Both Reuters and the Guardian have reported that Turkish-backed militias are being sent to fight in Nagorno-Karabakh on the Azerbaijani side, citing Syrian fighters.
The Reuters report is based on the account of two unnamed fighters who claimed that they were deploying to Azerbaijan to fight in the ongoing clashes with Armenian forces in Nagorno-Karabakh. Previously active in Turkish-controlled territory in northern Syria, the fighters said their transport and deployment was coordinated with Turkey.
Reuters stated that they could ‘not independently verify’ the two fighters’ accounts.
According to the Guardian, they spoke to three men ‘living in the last rebel-controlled corner of Syria, who said that almost a decade of war and grinding poverty had made them keen to register with militia leaders and brokers who promised work with a private Turkish security company overseas. They expect to travel over the border to Turkey before being flown to Azerbaijan.
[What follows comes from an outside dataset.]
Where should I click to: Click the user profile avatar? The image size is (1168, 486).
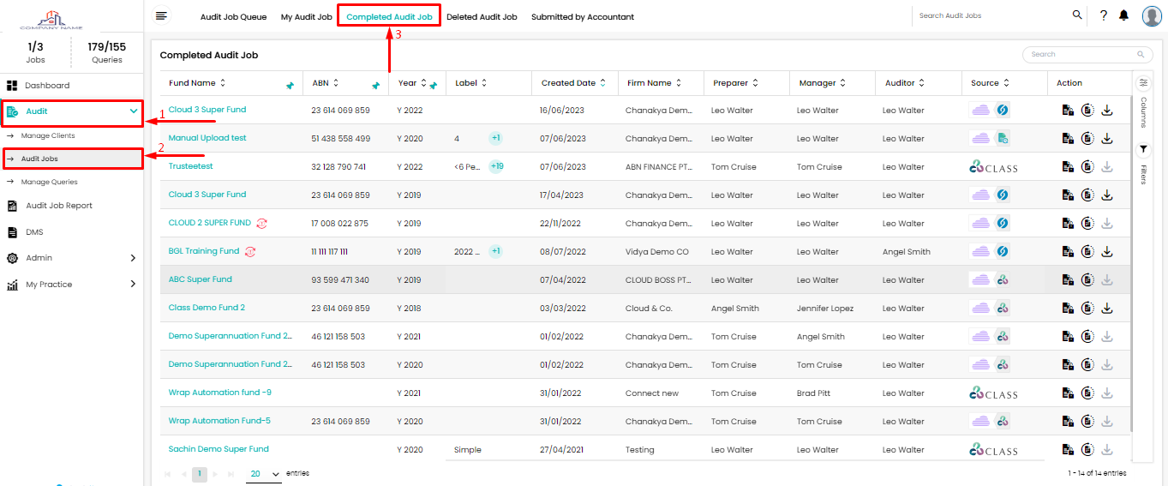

Azerbaijan has denied claims that any Syrian fighters were among their ranks, with Khikmet Gadzhiev, an aide to Azerbaijani President Ilham Aliyev, calling the claims ‘complete nonsense’ and an Armenian ‘provocation’.
Armenian Defence officials have claimed that 4,000 Syrian fighters have been active on the Azerbaijani side in Nagorno-Karabakh.
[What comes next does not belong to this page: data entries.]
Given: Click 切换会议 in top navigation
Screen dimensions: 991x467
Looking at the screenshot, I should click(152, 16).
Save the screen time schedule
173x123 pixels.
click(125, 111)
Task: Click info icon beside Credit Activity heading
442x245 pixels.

Azerbaijani human rights activist Anar Mammadli cast doubt on the reports in a tweet on Monday evening.
‘Over the past two days, the Western media has been reporting on the arrival of fighters from Syria in Azerbaijan to join [the] war in Karabakh. But there is no single fact about it. There is no concrete fact about Turkey’s military support except political support to Azerbaijan’, he said.
Prior reports
On 21 September, journalist Lindsey Snell published a recording on Twitter, purportedly of Syrian rebel fighters in which they claim that they will be shipped off to Azerbaijan between the 27–31 September.
On 27 September, Elizabeth Tsurkov, an Israeli analyst and Syria commentator, claimed that there had been reports among fighters from the SNA, a Turkish-backed militia, of a deployment to Azerbaijan a month prior.
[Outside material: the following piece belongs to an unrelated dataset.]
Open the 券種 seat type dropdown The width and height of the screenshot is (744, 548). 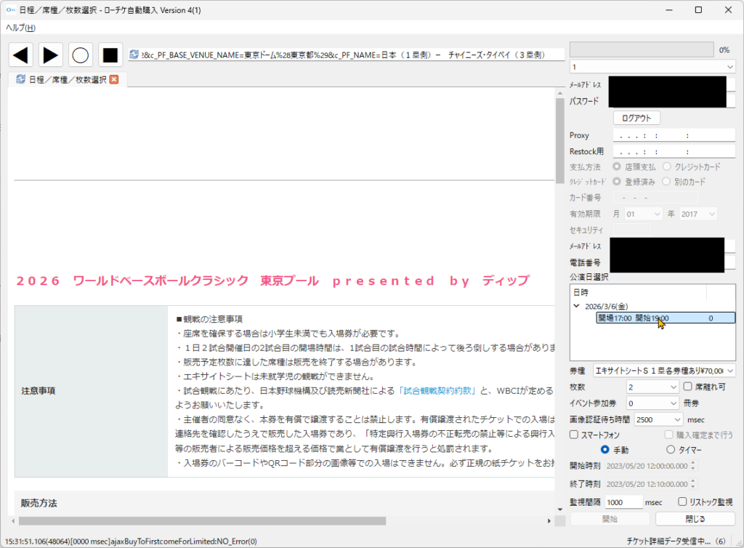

‘Rumours spread on WhatsApp among SNA fighters that they can register to go to Azerbaijan. Many registered over WhatsApp, others apparently thru (sic) offices in the Turkish-controlled areas’, she wrote on Twitter.
She also wrote that she ‘confirmed’ that rebel fighters had left Syria ‘in an unknown direction’.
The same day, citing ‘very reliable sources’, the Syrian Observatory for Human Rights, a London-based outlet supportive of the Syrian opposition, claimed that ‘a batch of Syrian fighters of Turkish-backed factions has arrived in Azerbaijan from Turkey’ on 24 September.
They did not name their sources nor provide any other evidence.
On 27 September, Erkin Oncan, a journalist working for Sputnik Turkey published a video purportedly showing armed men being transported through Azerbaijan in the direction of Nagorno-Karabakh. He stated that ‘Azerbaijani sources’ alleged these men to be Syrian rebel fighters.
There have also recently been claims that Syrian fighters have been shipped to Armenia.
On 25 September, the Daily Sabah, a Turkish pro-government daily newspaper, reported that members of the YPG and PKK, two left-wing, primarily Kurdish militias that have been active in Syria/Iraq and Turkey, respectively, had been shipped into Nagorno Karabakh.
They cited a report by conservative, pro-Government daily Yeni Safak, which itself cited a variety of Azerbaijani sources. No independent verification for the claims was provided.
For ease of reading, we choose not to use qualifiers such as ‘de facto’, ‘unrecognised’, or ‘partially recognised’ when discussing institutions or political positions within Abkhazia, Nagorno-Karabakh, and South Ossetia. This does not imply a position on their status.